* **Task requirements**
When a line of the records below contains the string "computer", copy that whole line.

==== Records provided ====

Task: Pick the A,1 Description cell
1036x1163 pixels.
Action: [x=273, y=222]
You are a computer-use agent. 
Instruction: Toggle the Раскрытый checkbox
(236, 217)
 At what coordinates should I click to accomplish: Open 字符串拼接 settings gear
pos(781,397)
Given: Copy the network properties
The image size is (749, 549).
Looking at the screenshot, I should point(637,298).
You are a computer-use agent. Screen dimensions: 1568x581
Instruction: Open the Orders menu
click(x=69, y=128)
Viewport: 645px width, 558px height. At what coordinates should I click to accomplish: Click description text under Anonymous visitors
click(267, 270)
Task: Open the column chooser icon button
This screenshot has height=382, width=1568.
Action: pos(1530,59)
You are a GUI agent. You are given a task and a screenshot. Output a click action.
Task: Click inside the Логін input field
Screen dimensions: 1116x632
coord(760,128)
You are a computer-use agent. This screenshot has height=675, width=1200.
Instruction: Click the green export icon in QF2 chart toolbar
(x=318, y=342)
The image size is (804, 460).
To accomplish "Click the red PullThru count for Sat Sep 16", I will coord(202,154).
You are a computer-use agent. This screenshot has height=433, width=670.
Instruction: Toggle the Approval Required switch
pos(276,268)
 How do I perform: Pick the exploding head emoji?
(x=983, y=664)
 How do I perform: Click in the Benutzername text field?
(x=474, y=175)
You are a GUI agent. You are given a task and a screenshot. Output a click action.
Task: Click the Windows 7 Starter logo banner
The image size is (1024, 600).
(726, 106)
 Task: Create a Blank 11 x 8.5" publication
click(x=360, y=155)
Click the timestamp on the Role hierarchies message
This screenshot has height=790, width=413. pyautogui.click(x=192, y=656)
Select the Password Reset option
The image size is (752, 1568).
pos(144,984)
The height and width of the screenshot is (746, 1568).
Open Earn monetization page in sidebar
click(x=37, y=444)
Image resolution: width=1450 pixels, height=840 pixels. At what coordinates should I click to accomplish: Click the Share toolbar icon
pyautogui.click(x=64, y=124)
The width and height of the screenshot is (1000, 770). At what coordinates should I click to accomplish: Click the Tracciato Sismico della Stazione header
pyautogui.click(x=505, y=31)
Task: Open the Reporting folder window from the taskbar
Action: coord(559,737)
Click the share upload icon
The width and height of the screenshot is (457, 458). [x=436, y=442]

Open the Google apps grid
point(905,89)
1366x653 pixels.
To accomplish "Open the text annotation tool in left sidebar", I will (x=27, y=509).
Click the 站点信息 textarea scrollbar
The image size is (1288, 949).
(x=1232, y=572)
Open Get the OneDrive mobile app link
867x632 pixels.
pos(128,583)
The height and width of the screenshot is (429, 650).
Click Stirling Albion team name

====

* **Solution to this problem**
You are a computer-use agent. 
You are a computer-use agent. Screen dimensions: 1568x581
You are a computer-use agent. This screenshot has height=675, width=1200.
You are a computer-use agent. This screenshot has height=433, width=670.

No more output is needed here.